Wednesday, October 17, 2012

TFH 10/17: 2LT Harold Bascom Durham, Jr., USA

Harold Bascom Durham, Jr. was born in Rocky Mount, North Carolina on October 12, 1942. He was living in Atlanta, Georgia when he joined the United States Army in 1964, and was eventually commissioned as a Second Lieutenant in the Artillery branch.

Lieutenant Durham was assigned to the 6th Battalion, 15th Field Artillery Regiment, then one of the artillery components of the 1st Infantry Division engaged in combat in Vietnam. Five days after his 25th birthday on October 17, 1967, he was attached to the 2nd Battalion, 28th Infantry Regiment as a forward observer for what became the Battle of Ong Thanh.

As the infantry ran up against and was ambushed by a heavily fortified enemy position and superior numbers in opposition, Durham placed himself in a leading position exposed to the enemy so as best to direct vital artillery fires onto the enemy positions. Even though he was wounded multiple times, his concern was solely for the soldiers surrounding him. He died with the radio still in his hand, calling in fires until his last breath, and was posthumously awarded our Nation's highest honor.

From Medal of Honor Recipients for the Vietnam War (A-L):


Rank and organization: Second Lieutenant, U.S. Army, Battery C, 6th Battalion, 15th Artillery, 1st Infantry Division . Place and date: Republic of Vietnam, 17 October 1967. Entered service at: Atlanta, Ga. Born: 12 October 1942, Rocky Mount, N.C. Citation: 2d Lt. Durham, Artillery, distinguished himself by conspicuous gallantry and intrepidity at the cost of his life above and beyond the call of duty while assigned to Battery C. 2d Lt. Durham was serving as a forward observer with Company D, 2d Battalion, 28th Infantry during a battalion reconnaissance-in-force mission. At approximately 1015 hours contact was made with an enemy force concealed in well-camouflaged positions and fortified bunkers. 2d Lt. Durham immediately moved into an exposed position to adjust the supporting artillery fire onto the insurgents. During a brief lull in the battle he administered emergency first aid to the wounded in spite of heavy enemy sniper fire directed toward him. Moments later, as enemy units assaulted friendly positions, he learned that Company A, bearing the brunt of the attack, had lost its forward observer. While he was moving to replace the wounded observer, the enemy detonated a Claymore mine, severely wounding him in the head and impairing his vision.

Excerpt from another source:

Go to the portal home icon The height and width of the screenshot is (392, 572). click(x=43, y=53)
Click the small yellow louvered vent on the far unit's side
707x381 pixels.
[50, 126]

In spite of the intense pain, he continued to direct the supporting artillery fire and to employ his individual weapon in support of the hard pressed infantrymen. As the enemy pressed their attack, 2d Lt. Durham called for supporting fire to be placed almost directly on his position. Twice the insurgents were driven back, leaving many dead and wounded behind. 2d Lt. Durham was then taken to a secondary defensive position. Even in his extremely weakened condition, he continued to call artillery fire onto the enemy. He refused to seek cover and instead positioned himself in a small clearing which offered a better vantage point from which to adjust the fire. Suddenly, he was severely wounded a second time by enemy machine gun fire. As he lay on the ground near death, he saw two Viet Cong approaching, shooting the defenseless wounded men. With his last effort, 2d Lt. Durham shouted a warning to a nearby soldier who immediately killed the insurgents. 2d Lt. Durham died moments later, still grasping the radio handset. 2d Lt. Durham's gallant actions in close combat with an enemy force are in keeping with the highest traditions of the military service and reflect great credit upon himself, his unit, and the U.S. Army.

Ong Thanh was a defeat for our Army. The survivors of 2-28 Infantry owe their lives largely to the indomitable courage of the young North Carolinian gunner. Two others received the Distinguished Service Cross for the action, and 13 the Silver Star.

Lieutenant Durham's name is inscribed on Panel 28E, Line 20 of the Vietnam Veterans Memorial in Washington, DC. He rests in peace at the Oak Ridge Cemetery in Tifton, Georgia.

6th Battalion, 15th Field Artillery is currently inactive. 2nd Battalion, 28th Infantry Regiment is today part of the 172nd Infantry Brigade, is normally forward-deployed in Germany. The brigade, and 2-28 Infantry, is currently fighting in Afghanistan. Today's 1st Infantry Division is home stationed at Fort Riley, Kansas.

[NOTE: this post was updated at 12:40 PM EDT on 10/17/2012 to reflect additional information I received from a Twitter follower, @ericvscott5. Coincidentally, his father fought at Ong Thanh that day. Naturally, we thank them both (as my follower is a Senior Master Sergeant in the Air Force) for their service to our Nation and the cause of liberty.]